Le tavole della legge del nuovo ct azzurro
Con il suo piede destro Gonzalo Quesada ha fatto sognare l’Argentina, ma con le chiacchiere non chiedetegli di far sognare l’Italia. Il nuovo ct azzurro vende solide realtà. Niente «Vinceremo il Sei Nazioni in cinque anni» (John Kirwan) o «Con me sarà l’Italia più forte di sempre» (Conor O’Shea). Qui si fanno i fatti e i fatti dicono che: «A tutti i livelli, l’Italia è in ritardo rispetto alle altre nazioni e deve lavorare per raggiungerle» ha detto Quesada a “Midi Olympique”. Non ci voleva un mago, ma lui dopo quattro mesi ha già le idee chiare su dove bisognerebbe incidere: 1) «Ci servono più giocatori impegnati al più alto livello»; 2) «Dobbiamo continuare a sviluppare gli italiani. Va curata la formazione umana, tecnica, fisica, la leadership»; 3) «Ai ragazzi va garantito un asse di sviluppo. In Francia la regola sui Jiff (acronimo per “giocatori di formazione francese”; ndr) ha cambiato il rugby. A noi serve una base di professionisti italiani. Un francese a 20 anni ha già due-tre stagioni da pro’ in Top 14 perché in campionato i club devono schierare almeno il 70% di Jiff. Se noi arrivassimo a far giocare tutti i weekend l’80% di italiani con Treviso, Zebre e in Serie A d’Elite, nel breve termine avremmo una crescita molto marcata». Difficile contestarlo: otto anni fa la Francia chiudeva nona la Coppa del Mondo U.20, ora ha vinto le ultime tre...
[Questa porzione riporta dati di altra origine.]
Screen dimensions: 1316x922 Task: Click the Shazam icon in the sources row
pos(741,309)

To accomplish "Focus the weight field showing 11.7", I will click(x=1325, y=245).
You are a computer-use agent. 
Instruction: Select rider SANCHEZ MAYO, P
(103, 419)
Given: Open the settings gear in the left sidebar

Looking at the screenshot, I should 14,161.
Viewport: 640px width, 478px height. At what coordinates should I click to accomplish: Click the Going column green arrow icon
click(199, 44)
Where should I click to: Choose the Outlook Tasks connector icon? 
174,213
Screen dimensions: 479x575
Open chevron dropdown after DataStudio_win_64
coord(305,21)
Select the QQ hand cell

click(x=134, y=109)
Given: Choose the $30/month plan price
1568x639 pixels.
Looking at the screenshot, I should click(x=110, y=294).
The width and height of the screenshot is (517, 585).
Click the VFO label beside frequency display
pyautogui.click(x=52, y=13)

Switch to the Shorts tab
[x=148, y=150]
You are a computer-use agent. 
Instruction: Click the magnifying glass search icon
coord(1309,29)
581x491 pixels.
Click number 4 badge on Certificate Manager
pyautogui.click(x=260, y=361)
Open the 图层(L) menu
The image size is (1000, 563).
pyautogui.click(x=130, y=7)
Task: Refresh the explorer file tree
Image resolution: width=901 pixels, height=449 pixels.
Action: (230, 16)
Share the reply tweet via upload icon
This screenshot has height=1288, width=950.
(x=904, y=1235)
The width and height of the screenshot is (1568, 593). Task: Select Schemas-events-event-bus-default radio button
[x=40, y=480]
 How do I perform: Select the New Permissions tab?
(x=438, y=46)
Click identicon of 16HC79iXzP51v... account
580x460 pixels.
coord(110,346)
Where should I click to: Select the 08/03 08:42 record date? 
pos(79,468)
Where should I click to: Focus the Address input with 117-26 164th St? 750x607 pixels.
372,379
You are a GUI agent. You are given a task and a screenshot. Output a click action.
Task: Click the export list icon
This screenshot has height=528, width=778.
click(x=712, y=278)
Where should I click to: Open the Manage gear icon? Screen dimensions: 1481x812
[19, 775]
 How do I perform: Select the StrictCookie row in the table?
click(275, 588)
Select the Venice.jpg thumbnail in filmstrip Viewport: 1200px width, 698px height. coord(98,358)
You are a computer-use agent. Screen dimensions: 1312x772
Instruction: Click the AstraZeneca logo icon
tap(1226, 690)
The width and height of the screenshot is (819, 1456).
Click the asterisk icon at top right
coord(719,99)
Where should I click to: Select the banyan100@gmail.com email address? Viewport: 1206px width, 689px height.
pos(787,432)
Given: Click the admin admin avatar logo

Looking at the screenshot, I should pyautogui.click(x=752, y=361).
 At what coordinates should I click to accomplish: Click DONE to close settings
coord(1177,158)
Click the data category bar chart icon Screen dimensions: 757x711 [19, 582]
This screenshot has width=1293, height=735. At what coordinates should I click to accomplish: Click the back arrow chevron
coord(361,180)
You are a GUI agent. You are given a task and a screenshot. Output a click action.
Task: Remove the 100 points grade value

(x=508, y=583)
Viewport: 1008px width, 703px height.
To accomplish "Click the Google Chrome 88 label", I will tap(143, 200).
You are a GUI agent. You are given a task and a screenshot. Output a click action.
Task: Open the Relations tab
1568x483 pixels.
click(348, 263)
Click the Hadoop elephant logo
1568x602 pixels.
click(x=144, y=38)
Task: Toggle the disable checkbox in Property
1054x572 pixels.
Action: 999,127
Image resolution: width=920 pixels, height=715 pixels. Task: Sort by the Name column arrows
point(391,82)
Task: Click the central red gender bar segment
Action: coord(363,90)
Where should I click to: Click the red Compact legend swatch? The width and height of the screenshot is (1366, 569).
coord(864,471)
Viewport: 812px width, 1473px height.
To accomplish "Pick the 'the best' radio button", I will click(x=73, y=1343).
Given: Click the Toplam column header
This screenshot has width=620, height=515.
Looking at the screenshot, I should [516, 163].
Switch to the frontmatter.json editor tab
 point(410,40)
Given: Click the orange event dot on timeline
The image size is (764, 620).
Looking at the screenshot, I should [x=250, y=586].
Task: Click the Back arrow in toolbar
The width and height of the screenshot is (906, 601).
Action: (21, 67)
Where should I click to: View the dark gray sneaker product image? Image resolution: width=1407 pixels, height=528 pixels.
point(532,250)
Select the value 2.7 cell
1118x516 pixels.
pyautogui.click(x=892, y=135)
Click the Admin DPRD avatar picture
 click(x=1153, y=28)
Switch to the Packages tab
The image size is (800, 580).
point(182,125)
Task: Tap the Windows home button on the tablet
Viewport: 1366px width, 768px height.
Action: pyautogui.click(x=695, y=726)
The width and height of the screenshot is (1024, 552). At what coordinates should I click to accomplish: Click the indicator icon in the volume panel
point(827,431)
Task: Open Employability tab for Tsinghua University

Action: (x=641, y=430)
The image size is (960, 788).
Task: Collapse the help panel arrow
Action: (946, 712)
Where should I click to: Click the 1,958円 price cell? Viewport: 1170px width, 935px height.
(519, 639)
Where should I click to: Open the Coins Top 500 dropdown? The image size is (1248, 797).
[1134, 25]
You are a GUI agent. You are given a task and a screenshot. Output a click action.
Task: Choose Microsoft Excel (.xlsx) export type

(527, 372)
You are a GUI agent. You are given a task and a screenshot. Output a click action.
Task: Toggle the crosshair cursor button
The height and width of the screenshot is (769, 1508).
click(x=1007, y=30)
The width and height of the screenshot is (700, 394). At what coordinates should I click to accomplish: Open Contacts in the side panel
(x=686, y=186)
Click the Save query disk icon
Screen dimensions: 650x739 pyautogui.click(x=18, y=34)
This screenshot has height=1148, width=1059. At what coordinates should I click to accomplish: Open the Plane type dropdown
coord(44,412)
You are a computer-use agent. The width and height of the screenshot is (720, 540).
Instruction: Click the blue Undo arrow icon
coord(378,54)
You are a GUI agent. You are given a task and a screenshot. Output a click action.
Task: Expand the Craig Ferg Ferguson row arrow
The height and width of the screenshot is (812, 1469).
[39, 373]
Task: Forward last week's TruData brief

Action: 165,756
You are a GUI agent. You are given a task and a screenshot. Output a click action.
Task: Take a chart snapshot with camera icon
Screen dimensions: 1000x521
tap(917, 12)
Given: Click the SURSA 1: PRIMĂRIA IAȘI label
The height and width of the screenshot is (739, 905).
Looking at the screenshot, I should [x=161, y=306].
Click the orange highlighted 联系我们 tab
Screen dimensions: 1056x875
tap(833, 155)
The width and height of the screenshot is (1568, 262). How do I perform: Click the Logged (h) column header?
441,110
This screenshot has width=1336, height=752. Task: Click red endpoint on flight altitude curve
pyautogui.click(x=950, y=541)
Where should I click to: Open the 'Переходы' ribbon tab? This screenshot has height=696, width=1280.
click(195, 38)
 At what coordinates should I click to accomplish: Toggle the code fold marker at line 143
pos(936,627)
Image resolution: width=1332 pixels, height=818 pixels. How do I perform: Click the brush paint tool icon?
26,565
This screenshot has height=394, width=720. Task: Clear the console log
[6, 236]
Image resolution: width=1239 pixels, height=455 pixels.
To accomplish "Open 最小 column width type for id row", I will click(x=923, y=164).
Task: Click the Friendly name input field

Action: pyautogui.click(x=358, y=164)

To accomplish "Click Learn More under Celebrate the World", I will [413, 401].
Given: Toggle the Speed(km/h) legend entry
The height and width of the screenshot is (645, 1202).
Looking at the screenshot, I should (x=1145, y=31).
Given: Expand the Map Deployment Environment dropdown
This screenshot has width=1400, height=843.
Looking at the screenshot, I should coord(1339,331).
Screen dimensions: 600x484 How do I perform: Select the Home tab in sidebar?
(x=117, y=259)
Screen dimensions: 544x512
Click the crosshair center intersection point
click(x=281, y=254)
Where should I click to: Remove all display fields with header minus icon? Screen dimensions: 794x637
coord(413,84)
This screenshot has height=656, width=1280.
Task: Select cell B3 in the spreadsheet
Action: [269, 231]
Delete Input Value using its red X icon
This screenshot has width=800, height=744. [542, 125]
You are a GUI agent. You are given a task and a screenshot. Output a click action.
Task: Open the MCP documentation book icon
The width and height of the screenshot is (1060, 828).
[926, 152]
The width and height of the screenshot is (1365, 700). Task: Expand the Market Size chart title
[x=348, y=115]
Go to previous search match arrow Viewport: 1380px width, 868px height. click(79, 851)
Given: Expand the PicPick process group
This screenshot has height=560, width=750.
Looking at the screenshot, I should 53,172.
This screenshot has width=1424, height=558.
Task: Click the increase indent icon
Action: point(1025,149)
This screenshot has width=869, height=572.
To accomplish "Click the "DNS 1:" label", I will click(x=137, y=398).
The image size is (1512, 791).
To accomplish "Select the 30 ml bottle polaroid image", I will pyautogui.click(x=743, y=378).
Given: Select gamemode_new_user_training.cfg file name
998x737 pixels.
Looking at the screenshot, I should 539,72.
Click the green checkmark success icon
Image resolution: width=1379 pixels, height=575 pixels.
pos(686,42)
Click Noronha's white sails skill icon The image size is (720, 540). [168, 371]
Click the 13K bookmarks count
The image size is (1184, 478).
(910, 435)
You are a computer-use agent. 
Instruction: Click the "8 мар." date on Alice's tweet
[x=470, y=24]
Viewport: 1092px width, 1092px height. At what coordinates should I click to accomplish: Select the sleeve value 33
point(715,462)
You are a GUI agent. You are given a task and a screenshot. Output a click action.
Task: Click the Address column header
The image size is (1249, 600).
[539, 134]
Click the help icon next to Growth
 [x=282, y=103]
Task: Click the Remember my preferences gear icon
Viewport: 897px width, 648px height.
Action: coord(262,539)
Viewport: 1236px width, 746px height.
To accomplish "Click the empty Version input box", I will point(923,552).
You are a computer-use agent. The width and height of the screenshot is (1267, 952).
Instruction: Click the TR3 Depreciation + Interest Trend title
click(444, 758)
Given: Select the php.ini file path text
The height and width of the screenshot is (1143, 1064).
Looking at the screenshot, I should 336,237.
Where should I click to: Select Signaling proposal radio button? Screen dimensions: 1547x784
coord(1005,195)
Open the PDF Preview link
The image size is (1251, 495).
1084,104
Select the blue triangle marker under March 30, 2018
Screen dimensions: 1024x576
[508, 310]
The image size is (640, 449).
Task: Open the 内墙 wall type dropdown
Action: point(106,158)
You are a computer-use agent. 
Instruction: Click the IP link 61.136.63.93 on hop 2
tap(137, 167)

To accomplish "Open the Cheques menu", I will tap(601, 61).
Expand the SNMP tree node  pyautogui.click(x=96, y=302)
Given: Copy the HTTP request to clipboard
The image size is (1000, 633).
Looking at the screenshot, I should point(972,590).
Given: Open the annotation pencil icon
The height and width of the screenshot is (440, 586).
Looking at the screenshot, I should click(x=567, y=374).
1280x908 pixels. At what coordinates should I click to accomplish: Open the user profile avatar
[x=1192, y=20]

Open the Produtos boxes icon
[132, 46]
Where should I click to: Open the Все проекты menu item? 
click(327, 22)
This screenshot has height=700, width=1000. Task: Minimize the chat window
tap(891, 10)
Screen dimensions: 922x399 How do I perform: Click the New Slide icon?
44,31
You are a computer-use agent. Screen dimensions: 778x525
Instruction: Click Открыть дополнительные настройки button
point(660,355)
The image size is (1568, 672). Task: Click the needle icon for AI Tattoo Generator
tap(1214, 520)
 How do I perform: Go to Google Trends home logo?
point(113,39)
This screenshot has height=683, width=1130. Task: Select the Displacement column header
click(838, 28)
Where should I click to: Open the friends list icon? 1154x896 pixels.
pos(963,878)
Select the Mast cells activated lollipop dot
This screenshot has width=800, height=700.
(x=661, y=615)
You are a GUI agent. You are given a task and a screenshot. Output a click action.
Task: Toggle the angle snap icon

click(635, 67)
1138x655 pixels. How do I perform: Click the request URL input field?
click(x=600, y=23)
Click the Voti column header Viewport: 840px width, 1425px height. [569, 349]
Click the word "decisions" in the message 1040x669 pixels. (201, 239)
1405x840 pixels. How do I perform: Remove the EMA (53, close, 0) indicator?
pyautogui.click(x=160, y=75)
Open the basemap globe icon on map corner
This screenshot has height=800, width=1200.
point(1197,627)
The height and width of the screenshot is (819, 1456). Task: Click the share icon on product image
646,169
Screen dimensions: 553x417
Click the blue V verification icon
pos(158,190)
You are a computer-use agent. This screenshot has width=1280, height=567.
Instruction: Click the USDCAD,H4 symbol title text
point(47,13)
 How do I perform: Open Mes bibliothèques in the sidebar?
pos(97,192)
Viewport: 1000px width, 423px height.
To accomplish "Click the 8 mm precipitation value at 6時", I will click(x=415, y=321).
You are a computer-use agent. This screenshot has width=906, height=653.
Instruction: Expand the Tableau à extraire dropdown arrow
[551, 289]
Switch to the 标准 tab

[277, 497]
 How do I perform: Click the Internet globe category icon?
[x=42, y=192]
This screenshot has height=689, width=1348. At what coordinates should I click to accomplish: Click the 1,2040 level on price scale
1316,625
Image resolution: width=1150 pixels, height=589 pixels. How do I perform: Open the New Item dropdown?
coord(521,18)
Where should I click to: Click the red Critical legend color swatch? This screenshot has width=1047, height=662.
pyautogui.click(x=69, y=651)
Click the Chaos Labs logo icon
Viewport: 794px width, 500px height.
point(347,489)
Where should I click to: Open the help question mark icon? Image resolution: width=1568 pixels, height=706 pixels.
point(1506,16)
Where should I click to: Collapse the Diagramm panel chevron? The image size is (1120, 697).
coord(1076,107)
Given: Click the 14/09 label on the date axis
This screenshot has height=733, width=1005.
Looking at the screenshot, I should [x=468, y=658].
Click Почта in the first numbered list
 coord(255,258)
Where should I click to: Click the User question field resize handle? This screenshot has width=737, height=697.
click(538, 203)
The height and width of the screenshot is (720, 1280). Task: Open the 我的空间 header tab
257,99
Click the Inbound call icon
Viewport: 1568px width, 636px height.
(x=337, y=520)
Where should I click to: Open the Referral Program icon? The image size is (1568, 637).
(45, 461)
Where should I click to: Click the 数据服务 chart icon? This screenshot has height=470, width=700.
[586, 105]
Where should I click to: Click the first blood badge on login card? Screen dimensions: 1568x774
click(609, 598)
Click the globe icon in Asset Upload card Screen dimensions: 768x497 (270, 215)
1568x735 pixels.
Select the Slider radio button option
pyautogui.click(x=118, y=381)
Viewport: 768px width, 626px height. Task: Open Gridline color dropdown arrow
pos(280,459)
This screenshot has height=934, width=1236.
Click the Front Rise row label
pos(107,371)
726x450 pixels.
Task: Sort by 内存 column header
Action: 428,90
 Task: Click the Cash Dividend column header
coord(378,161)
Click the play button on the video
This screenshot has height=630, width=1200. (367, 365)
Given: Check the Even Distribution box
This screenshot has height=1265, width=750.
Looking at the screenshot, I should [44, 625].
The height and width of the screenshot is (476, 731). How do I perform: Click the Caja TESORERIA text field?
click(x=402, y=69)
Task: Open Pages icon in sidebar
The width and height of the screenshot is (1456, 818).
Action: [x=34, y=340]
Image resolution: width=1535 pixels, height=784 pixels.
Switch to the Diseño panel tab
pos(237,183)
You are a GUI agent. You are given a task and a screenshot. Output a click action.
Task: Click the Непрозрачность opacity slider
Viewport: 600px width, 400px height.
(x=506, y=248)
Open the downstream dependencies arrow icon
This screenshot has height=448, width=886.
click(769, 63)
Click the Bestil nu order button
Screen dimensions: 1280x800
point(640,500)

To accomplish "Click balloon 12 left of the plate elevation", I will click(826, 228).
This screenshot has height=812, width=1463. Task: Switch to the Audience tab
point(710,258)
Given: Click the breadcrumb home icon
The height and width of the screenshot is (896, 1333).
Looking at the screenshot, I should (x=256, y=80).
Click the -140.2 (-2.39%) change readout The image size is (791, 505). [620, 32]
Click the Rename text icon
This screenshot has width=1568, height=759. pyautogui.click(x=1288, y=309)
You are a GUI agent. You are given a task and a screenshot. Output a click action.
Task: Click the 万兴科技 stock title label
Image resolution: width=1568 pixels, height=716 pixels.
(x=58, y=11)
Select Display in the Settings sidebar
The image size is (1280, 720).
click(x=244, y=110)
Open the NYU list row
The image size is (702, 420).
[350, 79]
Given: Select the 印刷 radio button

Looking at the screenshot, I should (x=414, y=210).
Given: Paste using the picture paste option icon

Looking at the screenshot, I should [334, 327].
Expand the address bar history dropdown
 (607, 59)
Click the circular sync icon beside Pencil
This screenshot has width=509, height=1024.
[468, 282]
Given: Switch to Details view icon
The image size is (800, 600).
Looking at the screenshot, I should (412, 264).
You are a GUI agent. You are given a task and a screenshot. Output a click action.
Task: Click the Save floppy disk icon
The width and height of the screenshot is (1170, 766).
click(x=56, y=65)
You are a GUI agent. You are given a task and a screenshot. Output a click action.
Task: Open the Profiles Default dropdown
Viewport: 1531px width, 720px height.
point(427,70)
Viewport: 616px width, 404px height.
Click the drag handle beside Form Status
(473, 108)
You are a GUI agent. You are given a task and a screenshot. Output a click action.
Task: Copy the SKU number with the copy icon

Il nostro problema, e non da oggi, è proprio la transizione. A livello giovanile siamo a livello delle migliori d’Europa. Nelle ultime due stagioni l’Under 20 ha sconfitto due volte l’Inghilterra e una il Sudafrica (a casa sua...) e venerdì sera s’è regalata per la prima volta lo scalpo della Francia tri-campione: 2320 a Beziers (!). Siamo (con il Galles) la squadra più giovane del Sei Nazioni, continuiamo a lanciare nuovi talenti, ma lo facciamo in un contesto “perdente”, che non li lascia maturare nei tempi giusti. Così si bruciano solo prospetti e risorse. Mai come in questa fase l’Italia deve fare squadra: la FIR assicurando stabilità ed efficacia alla piramide; franchigie e club rinunciando a qualche straniero di scarto (e magari a una vittoria in più) per dare spazio ai talenti sfornati dalla filiera federale (ottusa in tal senso l’opposizione di una parte della A d’Elite); Quesada traendo il massimo dalle risorse a sua disposizione. Altre scorciatoie non esistono.